Hurricane Irma is gathering strength in the Caribbean and became a Category 5 Monday. The threat of the storm making U.S. landfall looms large after an already destructive Hurricane Harvey ravaged Texas. Because this storm has a female name, a 2014 study called “Female hurricanes are deadlier than male hurricanes” has resurfaced. But is it true?

The June 2014 study was originally published in the journal “Proceedings of the National Academy of Sciences.” It claimed hurricanes with female names were more deadly because people didn’t take them as seriously due to implicit gender-bias. While that may be the case for some people, the study does not seem to definitively prove what it claims.

“Using names such as Eloise or Charlie for referencing hurricanes has been thought by meteorologists to enhance the clarity and recall of storm information. We show that this practice also taps into well-developed and widely held gender stereotypes, with potentially deadly consequences,” reads the conclusion of the study, which was widely covered at the time by a variety of news outlets.

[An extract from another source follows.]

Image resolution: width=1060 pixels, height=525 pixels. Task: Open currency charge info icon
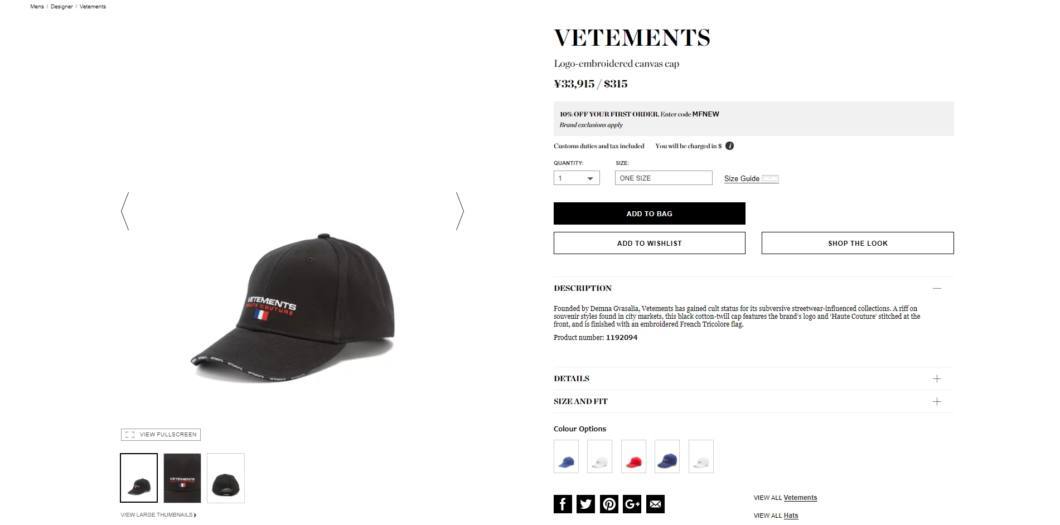(x=729, y=146)
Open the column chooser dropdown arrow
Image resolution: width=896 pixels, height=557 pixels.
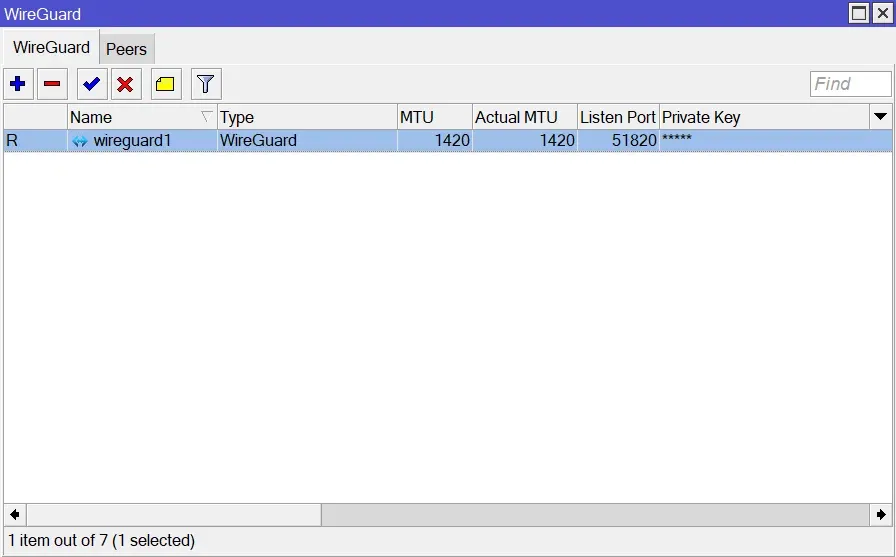click(x=880, y=117)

People began to poke holes in the conclusion of the experiment soon after it was published. The study’s data was criticized by Jeff Lazo of the National Center for Atmospheric Research in National Geographic. The study looks at Atlantic hurricanes from 1950 on, but Lazo points out that hurricanes were given exclusively female names from 1953 to 1979. Splitting the hurricanes into pre- and post-1979 categories made the data sets too small, said the team led by Kiju Jung, a professor at the University of Illinois at Urbana–Champaign.

Lazo also noted that the data set for deaths included tangential casualties not directly linked to the storms. If someone dies in the clean-up effort, the name of the storm and the person’s preparedness, or readiness to evacuate don’t factor into that death, he argues.

Additionally, less people have died in hurricanes over time, hence more people died when the storms had exclusively female names.

Slate pointed out if 2012’s Hurricane Sandy was taken out of the data set, then the conclusion of the study falls apart. It already excluded some outliers with large death tolls, such as Hurricane Katrina.

The Washington Post decided to rename their original article about the study this year, and offered up several studies that call into question the original Jung conclusion.

Hurricanes began getting named for ease of communication and tracking according to the National Oceanic and Atmospheric Administration. Storms alternate male-female names in alphabetic order. The World Meteorological Organization is responsible for the names and uses a set list on a six-year rotating basis. Some names are retired if they are attached to a particularly large or deadly hurricane. The practice of using female names stemmed from a novel published in 1941 where a fictional weatherman named hurricanes after his ex-girlfriends. The Army and Navy adopted the practice of using female names for hurricanes and so did the U.S. Weather Bureau in 1953.